# Exercise aim
No pictures, please: print exactly the lines from the one that contains "Task: Favorite Sauteed" through the last line of the listing.

# Source data
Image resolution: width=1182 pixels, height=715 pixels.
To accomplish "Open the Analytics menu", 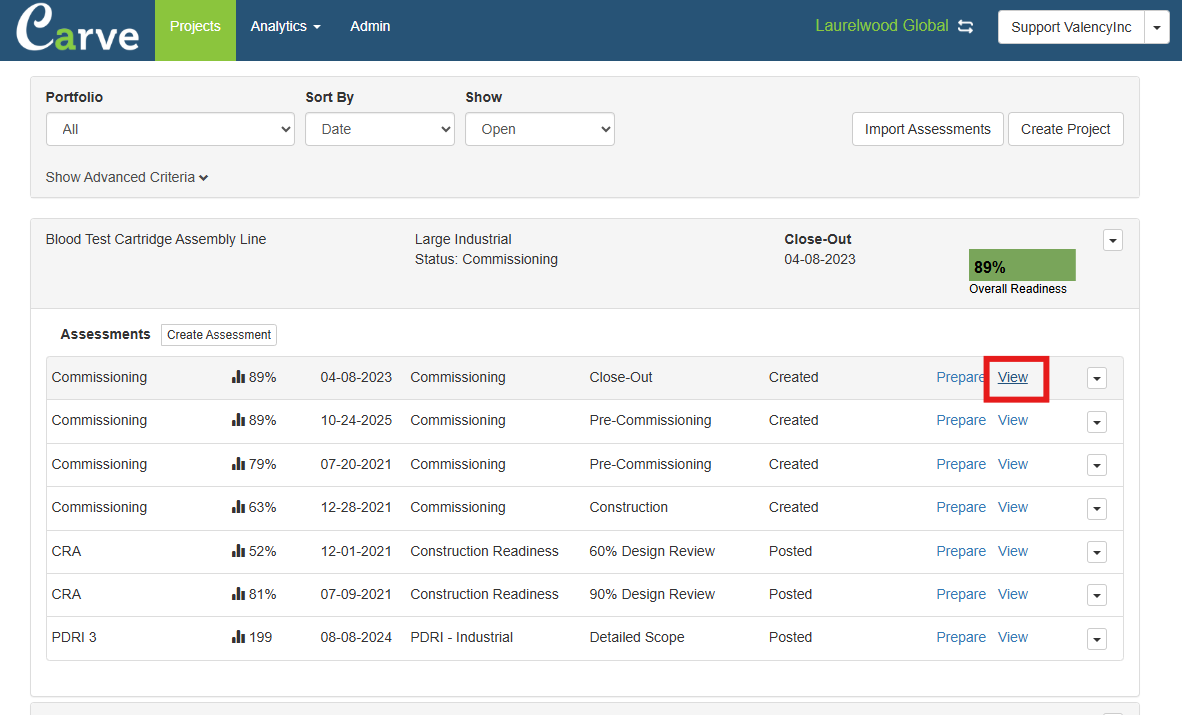I will pos(285,27).
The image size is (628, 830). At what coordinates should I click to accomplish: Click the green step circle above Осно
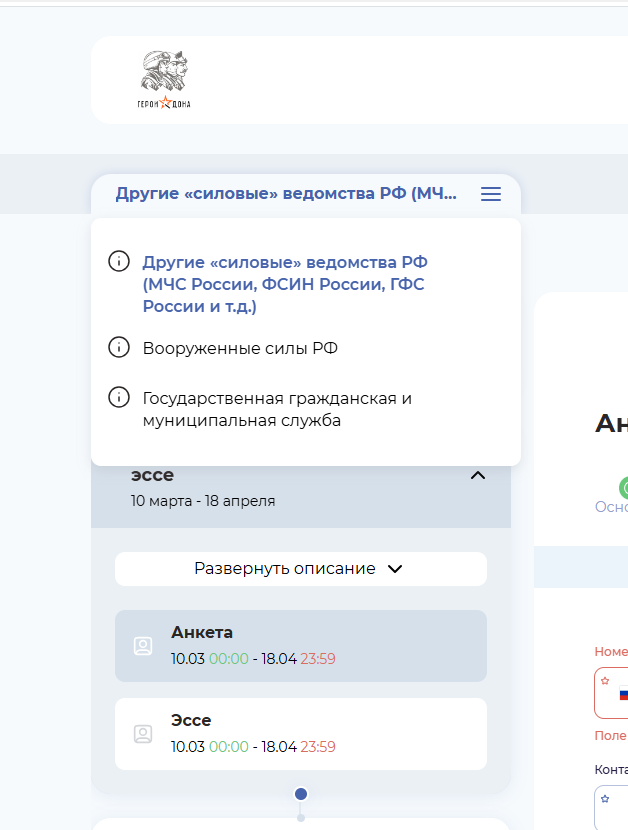pos(624,488)
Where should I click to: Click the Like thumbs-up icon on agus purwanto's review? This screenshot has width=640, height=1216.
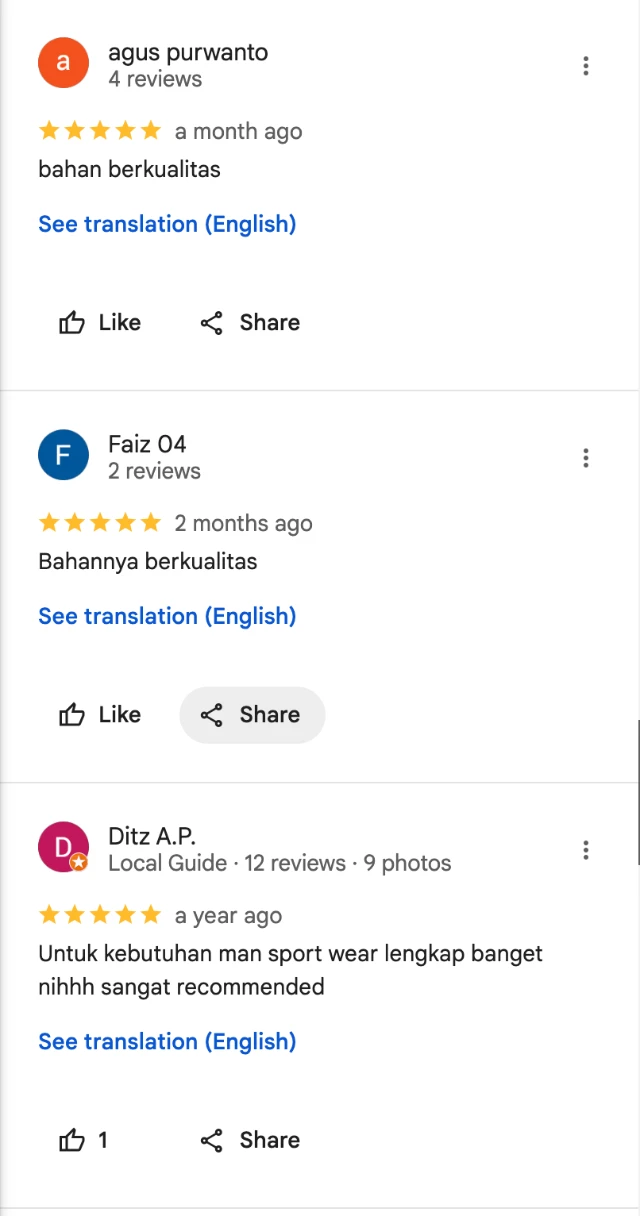[72, 322]
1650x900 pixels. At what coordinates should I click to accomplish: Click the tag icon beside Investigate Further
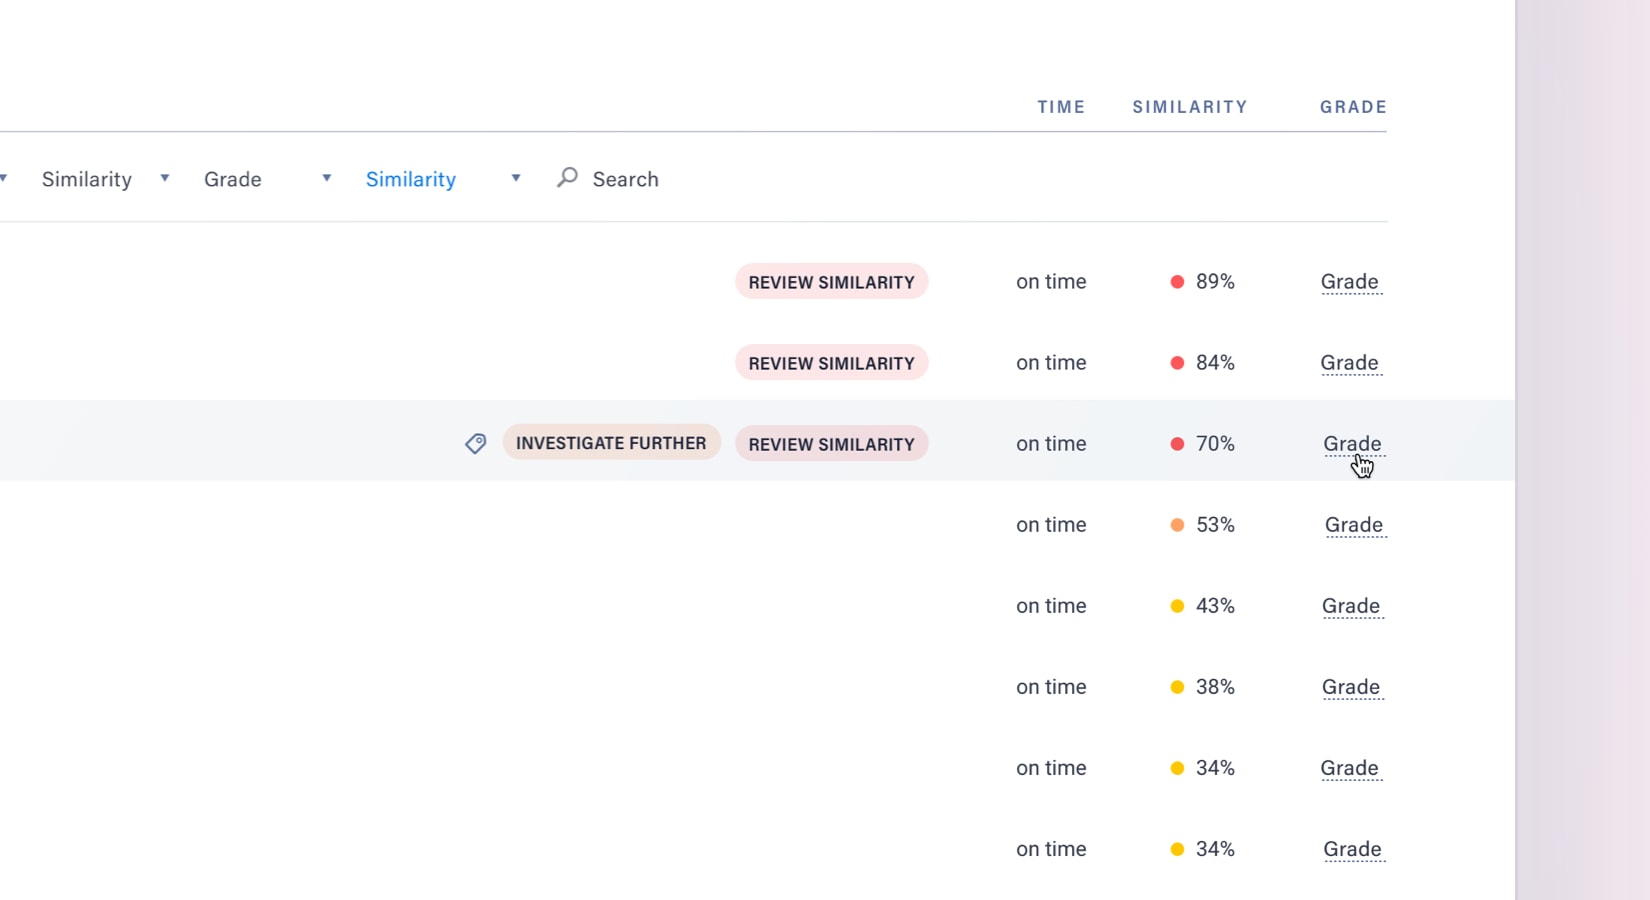[x=476, y=443]
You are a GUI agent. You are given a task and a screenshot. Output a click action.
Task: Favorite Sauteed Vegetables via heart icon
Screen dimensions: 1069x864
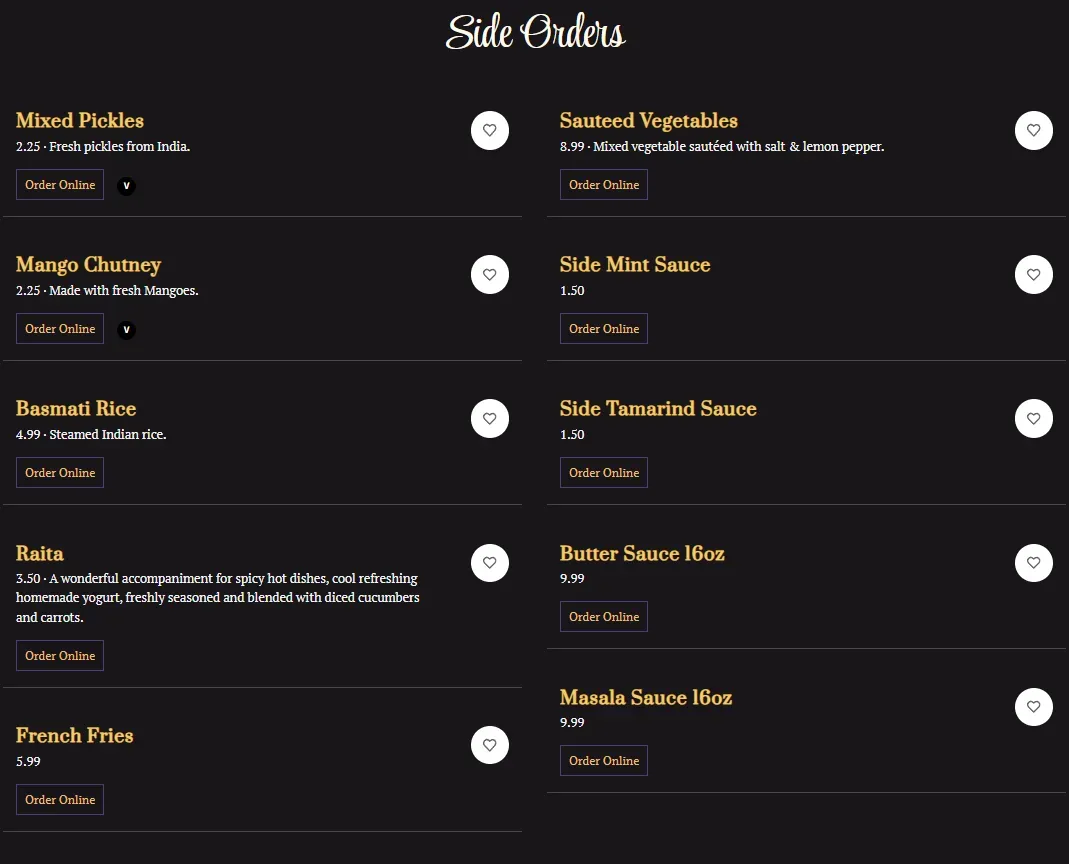point(1033,130)
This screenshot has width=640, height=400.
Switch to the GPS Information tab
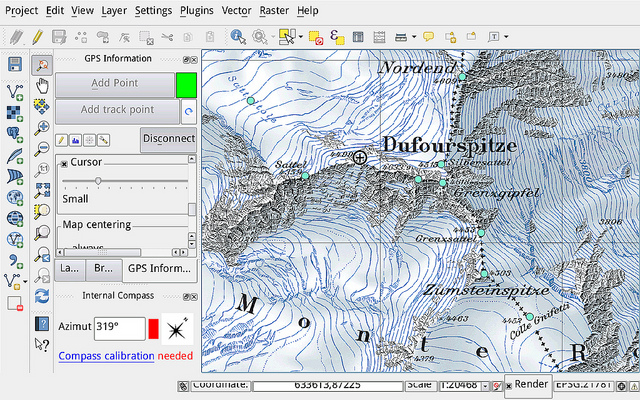click(159, 268)
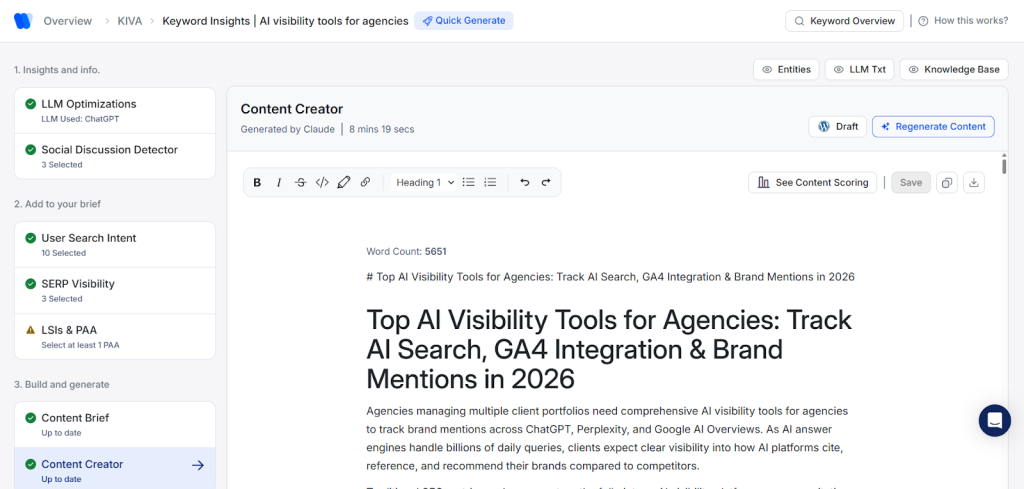Image resolution: width=1024 pixels, height=489 pixels.
Task: Open the Draft status dropdown
Action: (837, 126)
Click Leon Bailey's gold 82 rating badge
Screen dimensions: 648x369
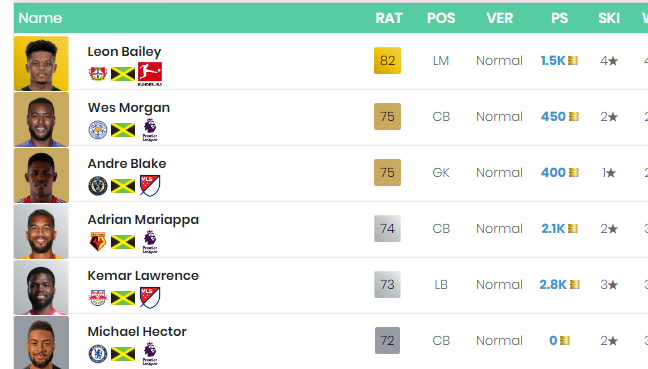click(x=387, y=60)
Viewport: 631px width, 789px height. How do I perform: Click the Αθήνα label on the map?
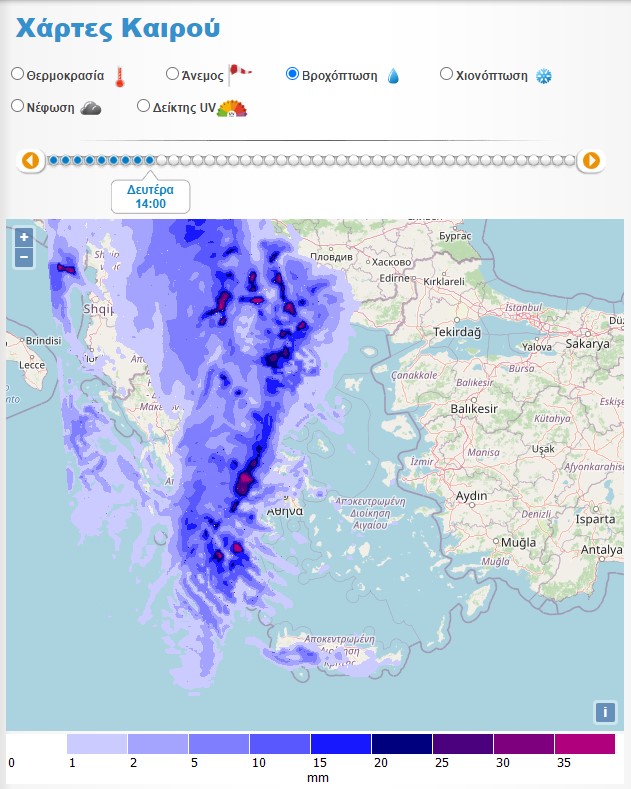(x=283, y=511)
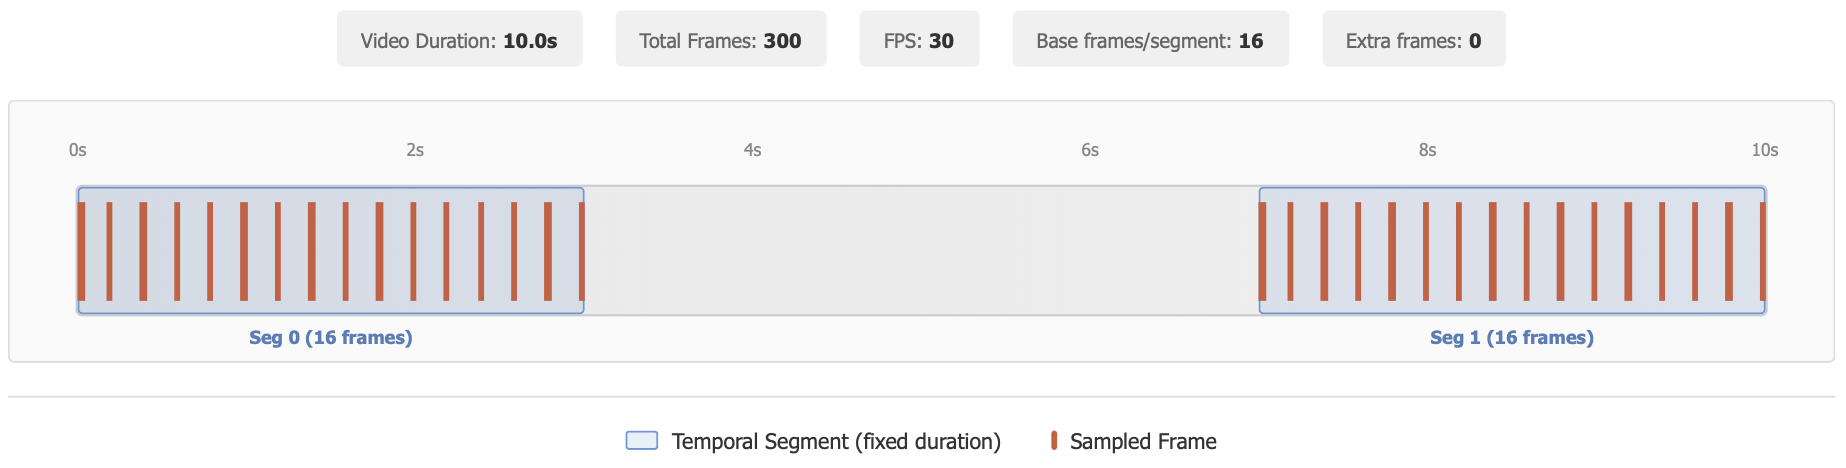Select the FPS 30 badge
This screenshot has width=1846, height=468.
pos(918,40)
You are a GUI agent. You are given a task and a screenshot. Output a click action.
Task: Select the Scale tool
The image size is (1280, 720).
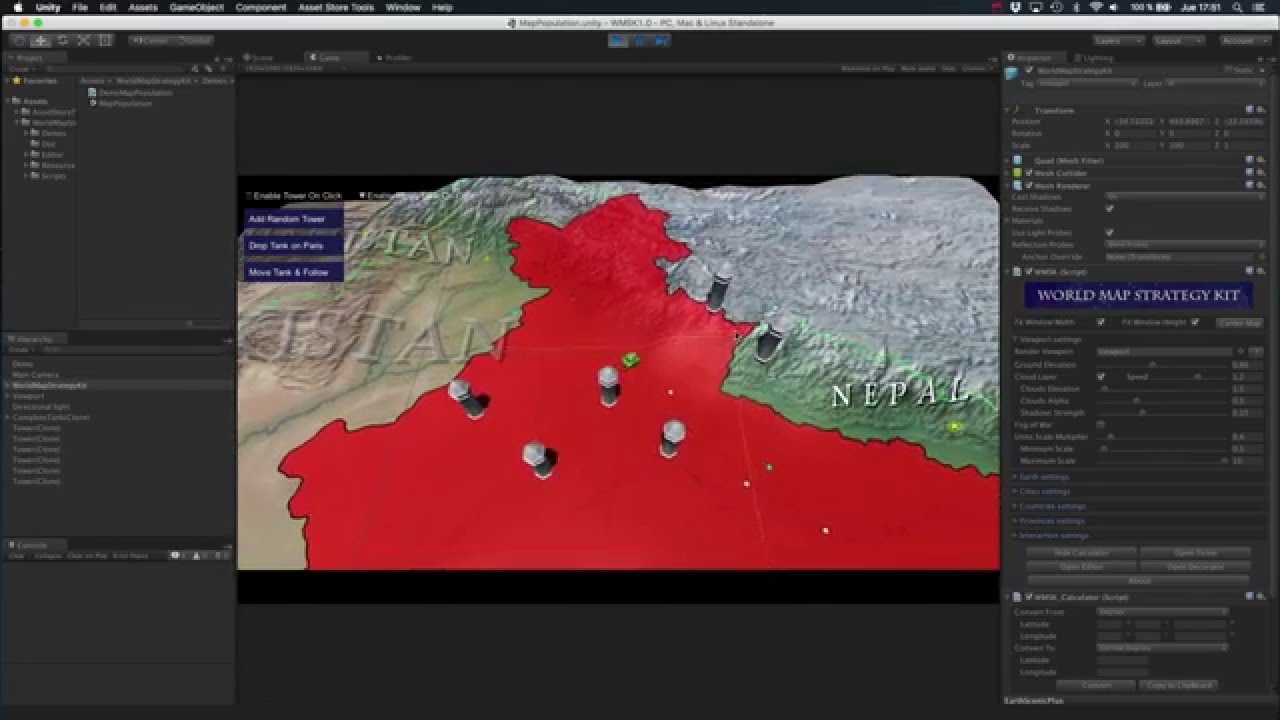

# Finished task
Task: Favorite Sauteed Vegetables via heart icon
Screen dimensions: 1069x864
point(1033,130)
This screenshot has width=640, height=400.
Switch to the GPS Information tab
click(159, 268)
Image resolution: width=1024 pixels, height=489 pixels.
Task: Open the Draft status dropdown
Action: (837, 126)
Click Leon Bailey's gold 82 rating badge
Screen dimensions: 648x369
click(x=387, y=60)
Viewport: 631px width, 789px height. How do I perform: Click the Αθήνα label on the map?
(x=283, y=511)
Select the FPS 30 badge
This screenshot has width=1846, height=468.
pos(918,40)
You are a GUI agent. You are given a task and a screenshot. Output a click action.
Task: Select the Scale tool
The image size is (1280, 720).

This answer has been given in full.